Masterpieces of Epigenetics: The Missing Link between Nature and Nurture Presented by Dr Nessa Carey Organised by the Biochemical Society and the University of Leeds Conference Auditorium, University of Leeds, Leeds LS2 9JT, UK Tuesday 11 December 2012 |
'Beautiful science' was how Dr Nessa Carey described epigenetics at the Biochemical Society Annual Symposium Public Lecture, held at the University of Leeds on 11 December. Dr Carey, who works at Pfizer, explained that while the DNA double helix remains one of the most iconic images of biology, we are only now beginning to gain a clearer picture of how specialised cells 'wriggle in the troughs of specialisation'; retaining their functions but also responding to the environment.
In 2000, US President Bill Clinton proclaimed that 'Today we are learning the language in which God created life', following an announcement about progress on the Human Genome Project. Dr Carey explained that it can take just one problem with any of the three billion nucleotide pairs that make up our DNA for us to have a debilitating disease. Would knowing the human genome sequence allow us to combat such diseases? Unfortunately for this theory, genotype does not always equate to phenotype. DNA, Dr Carey used the analogy, is a script, not a template.
Dr Carey gave several examples of so-called 'intangible variation'. Identical mice kept under standardised conditions will not be identical. A maggot and a fly must use the same genetic script. In some crocodiles, you cannot tell from the DNA whether individuals are male or female. Where genetic identity does not equal phenotypic identity, epigenetics is at play, and we are 'masterpieces of epigenetics', she explained. Up until now we have only been able to describe these phenomena. Now we are starting to understand how they actually happen.
The modification of histones (proteins around which DNA winds to be compacted into cells) and the methylation (the binding of methyl chemical groups) of DNA are two important epigenetic mechanisms, we heard. For example, the brain does not produce haemoglobin because the high levels of methylation around the genes that code for this become completely inaccessible to the protein-producing machinery of the cell. Dr Carey explained that there are around 70 known types of histone modification, which all have subtle effects on the accessibility of genes.
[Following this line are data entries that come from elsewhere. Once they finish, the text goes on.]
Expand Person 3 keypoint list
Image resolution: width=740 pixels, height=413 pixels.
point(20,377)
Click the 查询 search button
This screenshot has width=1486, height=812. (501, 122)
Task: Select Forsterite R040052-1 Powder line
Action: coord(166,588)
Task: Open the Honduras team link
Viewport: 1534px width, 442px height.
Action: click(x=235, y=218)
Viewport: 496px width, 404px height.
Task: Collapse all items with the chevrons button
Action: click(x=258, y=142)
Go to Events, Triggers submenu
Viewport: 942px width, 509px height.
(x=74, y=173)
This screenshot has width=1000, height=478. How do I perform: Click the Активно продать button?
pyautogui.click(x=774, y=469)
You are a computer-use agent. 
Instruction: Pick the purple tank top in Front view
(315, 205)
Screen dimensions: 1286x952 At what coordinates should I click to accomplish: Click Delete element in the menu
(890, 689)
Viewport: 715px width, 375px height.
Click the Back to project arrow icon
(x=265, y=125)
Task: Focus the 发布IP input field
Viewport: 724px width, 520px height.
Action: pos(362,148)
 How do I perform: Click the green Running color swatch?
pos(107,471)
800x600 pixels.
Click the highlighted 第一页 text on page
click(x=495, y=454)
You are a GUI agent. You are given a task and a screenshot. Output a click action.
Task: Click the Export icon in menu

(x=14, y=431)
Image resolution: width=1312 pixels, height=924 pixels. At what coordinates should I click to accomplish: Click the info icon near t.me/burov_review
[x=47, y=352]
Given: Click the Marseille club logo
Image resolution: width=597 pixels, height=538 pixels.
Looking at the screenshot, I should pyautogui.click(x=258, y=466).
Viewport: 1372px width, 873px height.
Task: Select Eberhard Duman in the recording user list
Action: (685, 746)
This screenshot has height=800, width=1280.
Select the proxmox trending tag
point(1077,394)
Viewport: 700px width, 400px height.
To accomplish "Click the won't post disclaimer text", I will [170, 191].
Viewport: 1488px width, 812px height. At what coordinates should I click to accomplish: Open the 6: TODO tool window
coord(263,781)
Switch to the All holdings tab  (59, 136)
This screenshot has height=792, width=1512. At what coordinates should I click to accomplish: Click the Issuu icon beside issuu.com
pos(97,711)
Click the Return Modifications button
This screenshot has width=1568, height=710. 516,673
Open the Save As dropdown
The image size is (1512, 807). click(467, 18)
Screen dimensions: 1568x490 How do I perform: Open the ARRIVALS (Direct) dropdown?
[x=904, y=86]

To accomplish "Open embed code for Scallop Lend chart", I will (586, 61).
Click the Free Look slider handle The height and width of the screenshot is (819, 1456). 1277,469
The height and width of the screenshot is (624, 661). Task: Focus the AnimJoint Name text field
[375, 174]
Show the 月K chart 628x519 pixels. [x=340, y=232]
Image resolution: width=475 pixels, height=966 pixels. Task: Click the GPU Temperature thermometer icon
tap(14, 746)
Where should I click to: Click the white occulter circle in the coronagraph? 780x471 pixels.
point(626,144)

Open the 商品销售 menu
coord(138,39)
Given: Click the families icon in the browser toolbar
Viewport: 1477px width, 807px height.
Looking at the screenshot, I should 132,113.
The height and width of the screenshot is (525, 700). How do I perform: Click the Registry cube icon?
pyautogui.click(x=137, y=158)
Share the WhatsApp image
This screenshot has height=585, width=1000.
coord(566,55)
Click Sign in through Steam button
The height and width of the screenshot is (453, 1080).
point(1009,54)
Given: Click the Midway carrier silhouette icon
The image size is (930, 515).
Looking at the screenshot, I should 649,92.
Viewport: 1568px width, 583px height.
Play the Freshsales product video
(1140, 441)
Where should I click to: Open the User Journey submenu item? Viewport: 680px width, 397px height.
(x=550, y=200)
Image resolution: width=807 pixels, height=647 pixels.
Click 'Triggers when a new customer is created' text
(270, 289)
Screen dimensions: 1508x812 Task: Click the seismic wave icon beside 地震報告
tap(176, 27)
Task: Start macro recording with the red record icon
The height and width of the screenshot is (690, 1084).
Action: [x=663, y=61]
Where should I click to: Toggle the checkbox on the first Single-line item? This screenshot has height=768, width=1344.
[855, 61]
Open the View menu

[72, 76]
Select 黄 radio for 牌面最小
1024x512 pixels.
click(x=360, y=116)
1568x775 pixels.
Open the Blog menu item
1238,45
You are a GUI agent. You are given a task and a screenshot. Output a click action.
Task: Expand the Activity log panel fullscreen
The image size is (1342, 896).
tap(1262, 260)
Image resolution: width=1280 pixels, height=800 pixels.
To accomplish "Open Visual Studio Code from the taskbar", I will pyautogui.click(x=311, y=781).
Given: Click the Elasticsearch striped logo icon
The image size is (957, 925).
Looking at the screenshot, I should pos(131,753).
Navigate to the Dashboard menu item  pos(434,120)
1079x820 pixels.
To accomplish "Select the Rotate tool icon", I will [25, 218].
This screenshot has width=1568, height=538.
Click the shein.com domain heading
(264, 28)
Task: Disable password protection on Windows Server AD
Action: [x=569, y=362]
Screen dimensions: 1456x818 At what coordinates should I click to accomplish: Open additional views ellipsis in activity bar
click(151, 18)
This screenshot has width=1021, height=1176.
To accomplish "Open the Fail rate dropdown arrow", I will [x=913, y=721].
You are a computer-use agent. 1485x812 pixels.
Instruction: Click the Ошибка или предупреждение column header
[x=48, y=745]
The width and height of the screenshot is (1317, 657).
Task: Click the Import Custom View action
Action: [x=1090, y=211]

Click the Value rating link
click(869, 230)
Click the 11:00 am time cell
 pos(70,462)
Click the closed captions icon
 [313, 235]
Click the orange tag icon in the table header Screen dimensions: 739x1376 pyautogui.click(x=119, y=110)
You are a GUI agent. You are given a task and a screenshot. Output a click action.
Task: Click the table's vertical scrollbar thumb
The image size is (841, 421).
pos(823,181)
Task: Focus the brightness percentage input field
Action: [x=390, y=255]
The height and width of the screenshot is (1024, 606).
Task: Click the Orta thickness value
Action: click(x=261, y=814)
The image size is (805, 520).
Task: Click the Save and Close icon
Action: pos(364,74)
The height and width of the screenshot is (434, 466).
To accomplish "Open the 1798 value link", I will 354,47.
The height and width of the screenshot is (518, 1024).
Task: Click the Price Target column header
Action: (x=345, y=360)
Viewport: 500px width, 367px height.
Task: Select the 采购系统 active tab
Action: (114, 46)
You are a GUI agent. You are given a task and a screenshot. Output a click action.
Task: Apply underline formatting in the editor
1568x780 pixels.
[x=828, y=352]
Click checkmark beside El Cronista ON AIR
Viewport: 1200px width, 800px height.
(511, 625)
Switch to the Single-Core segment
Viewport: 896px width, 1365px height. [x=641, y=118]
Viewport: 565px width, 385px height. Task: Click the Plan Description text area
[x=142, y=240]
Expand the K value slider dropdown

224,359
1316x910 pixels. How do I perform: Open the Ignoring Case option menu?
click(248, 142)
Through all this, the genome itself remains unchanged.
Epigenetics is starting to become a fertile area for designing new drugs. 'Why else would Pfizer be interested in this area', noted Dr Carey. Using the analogy of a bicycle being chained up without you holding the key, she explained that in many chronic conditions there is nothing wrong with the genes, but they are locked into inappropriate patterns of expression.
Cancer is a particularly fruitful field for this kind of research, we heard. Zolinza affects proteins which contribute to the modification of histones, for the treatment of cutaneous T Cell lymphoma. Vidaza interferes with the DNA methylation process and ribosome function for the treatment of myelodysplastic syndrome.
It is a well-known phenomenon that having a stressful childhood can have a significant impact on adulthood, even when the child is moved to a nurturing environment following an initial period of maltreatment. The traditional explanation for this is 'psychological damage'. This is a return to us describing, rather than explaining the issue. Dr Carey encouraged us to question what the true physical basis for this is. This phenomenon has been investigated in rats. Experiments have shown that rats who are nurtured through childhood shrug off minor stresses in adulthood. 'Unloved' rats, on the other hand, 'jump out of their skin'. Investigation demonstrates that this is because the 'fight or flight' response becomes over-activated.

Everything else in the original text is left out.